Our Shelves, Our Selves

In case of disaster, if we can save only some of the books we own, how we prioritise our collection and decide which books we must save and which we can risk losing reveal much about who we are… Annie Zaidi shares some insights on the different kinds of needs and emotions that bind us to different books.

The monsoon is a fraught experience for those who live middle-class lives, particularly on the ground floor. In cities like Mumbai, it means four months of squelchy feet, wading through gutter water and praying that if one must die a premature death, dear god, let it not be of something as unsexy as leptospirosis.

For people who own a lot of books the monsoon is particularly nerve-wracking. Leaky walls and ceilings mean ruined books. And if, like me, you’re on the ground floor, you will never be at rest during the rains. The house can get flooded at high tide. If the water rises four inches, books on our bottom shelves could be destroyed. If it rises two feet, we stand to lose upto three hundred books.

We lost a lot during the 2005 flood in Mumbai – furniture, clothes, books. Children’s books were on the last shelves since we didn’t read them any longer. Lots of Agatha Christie detective novels, Enid Blyton’s work, ranging from Noddy (the first series I could read on my own) to Secret Seven and Malory Towers. Amar Chitra Katha comics, which were responsible for introducing me to a lot of history and mythology. But the ones I miss most are a few Russian books bought in the 1980s. The Indian market was not yet flooded with American literature; pop culture was not totally dominated by the USA. With the Russian books gone, a slice of my cultural history was lost.

Our book collection is not extensive but it has taken a lifetime to acquire. It bears witness to the reading habits of two generations. It includes my mother’s university books, my brother’s literature text-books, and mine. Books from all genres that shaped my politics, taught me to look at gender as a continuum and not a binary, taught me about love and faith. Books in English and Hindi; some of my grandfather’s books in Urdu; even a couple of Punjabi ones although I cannot read the scripts.

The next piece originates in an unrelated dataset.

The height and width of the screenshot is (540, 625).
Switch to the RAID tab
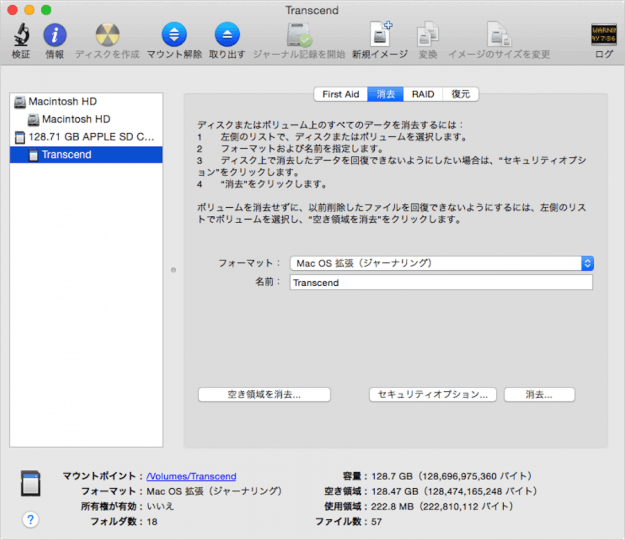(423, 94)
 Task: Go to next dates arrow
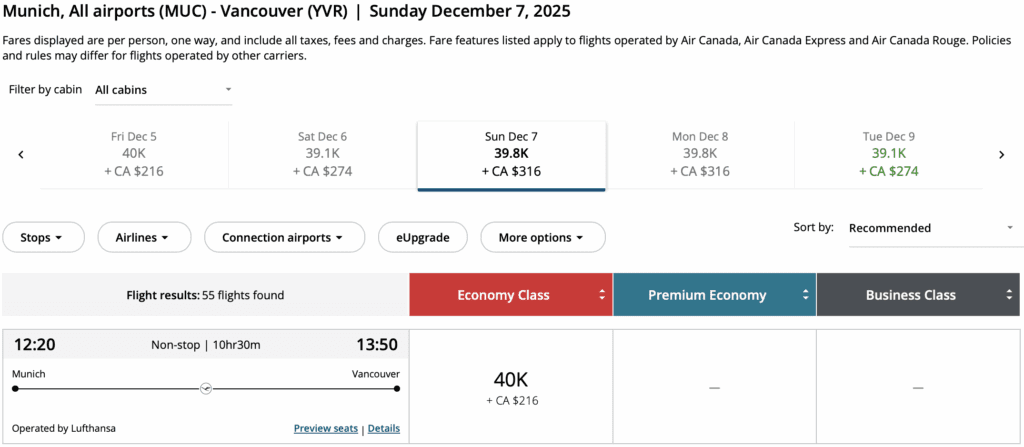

I stack books in double rows on each shelf so that an invisible row sits behind the visible row. Some shelves are three thick. I’ve also begun to stack books in horizontal piles on top of a row. Last year, I donated a boxful to a children’s library. But a donation cull is one thing; sentencing a book to death by drowning is another thing. To leave a book vulnerable is to say that the ideas it holds are insignificant. Which leads to a difficult question: what books are more significant than others?

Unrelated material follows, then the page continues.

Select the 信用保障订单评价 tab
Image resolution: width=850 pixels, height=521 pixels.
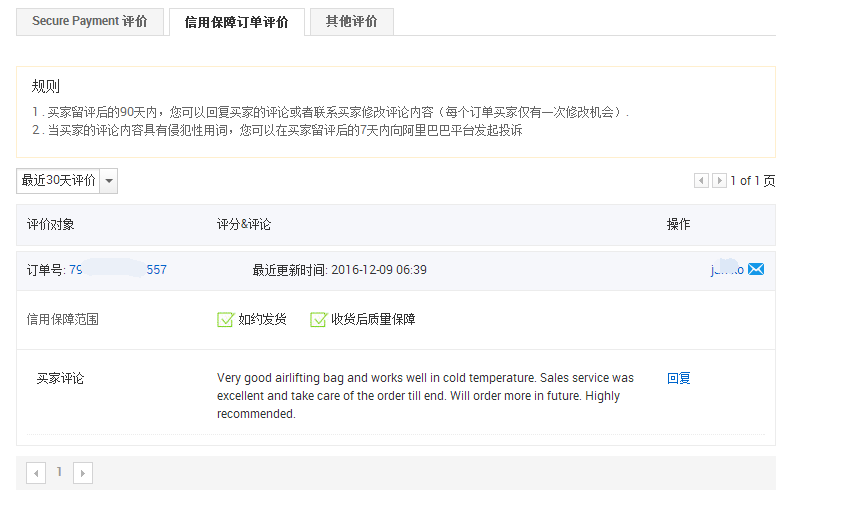point(236,22)
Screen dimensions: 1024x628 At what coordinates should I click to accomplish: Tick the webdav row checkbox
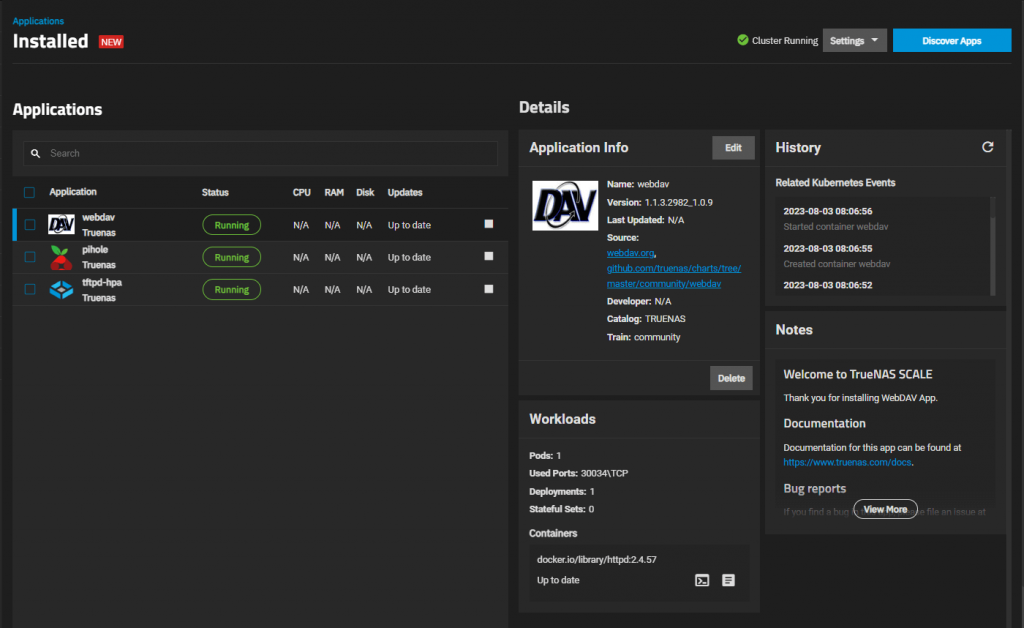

There is no better time to evaluate a book than a physical crisis. A couple of years ago, the house was flooded again. As the water rose around my ankles, I decided to put on a pair of gum boots and get down to the dirty work of classifying books in descending order of ‘significance’. On the lowest shelf went the most ‘dispensable’ ones. I’m not naming names but most of the new popular fiction from India went south. That decision was easy .

On the topmost shelf were religious texts including the Bible, Gita, Quran, Jataka Iales. There was Nehru’s ‘Discovery of India‘ and MK Gandhi’s ‘My Experiments with Truth‘, three types of dictionaries, titles as diverse as gardening, psychology and health. I can’t dispute the significance of these books (although nobody in our family has referred much to the book on party wear for kids).

About twenty books were brand new, waiting to be read. I wrapped them in plastic and placed them on the highest shelf in the second cupboard. They were important because they were potentially brilliant. They were un-dismissible because I didn’t yet know them.

Poetry came next – significant without a shadow of doubt. The shelf included selections of Paash, Kedarnath Singh, Kunwar Narain, Dom Moraes, xeroxes of Arun Kolatkar’s Jejuri poems, a few anthologies. Parallel to this shelf, I arranged Indian prose writers whose work I admire. This was a surprise move because I feel no reverence or distress viz ‘Indian’ literature. I have always thought of Shakespeare and Shaw as writers without borders, as much ‘mine’ as Mirza Ghalib and Kabir.

In fact, I had recently gotten into a bitter argument with another writer. We were talking about what’s more important to Indians who read and write mainly in English. My friend argued that we undervalue contemporary fiction and overvalue the ‘classics’, particularly British and American writing. I argued that the ‘classics’ have survived the test of time and therefore deserve to be read with greater seriousness than a book that brings little more than the promise of novelty (a promise that often fails to materialize).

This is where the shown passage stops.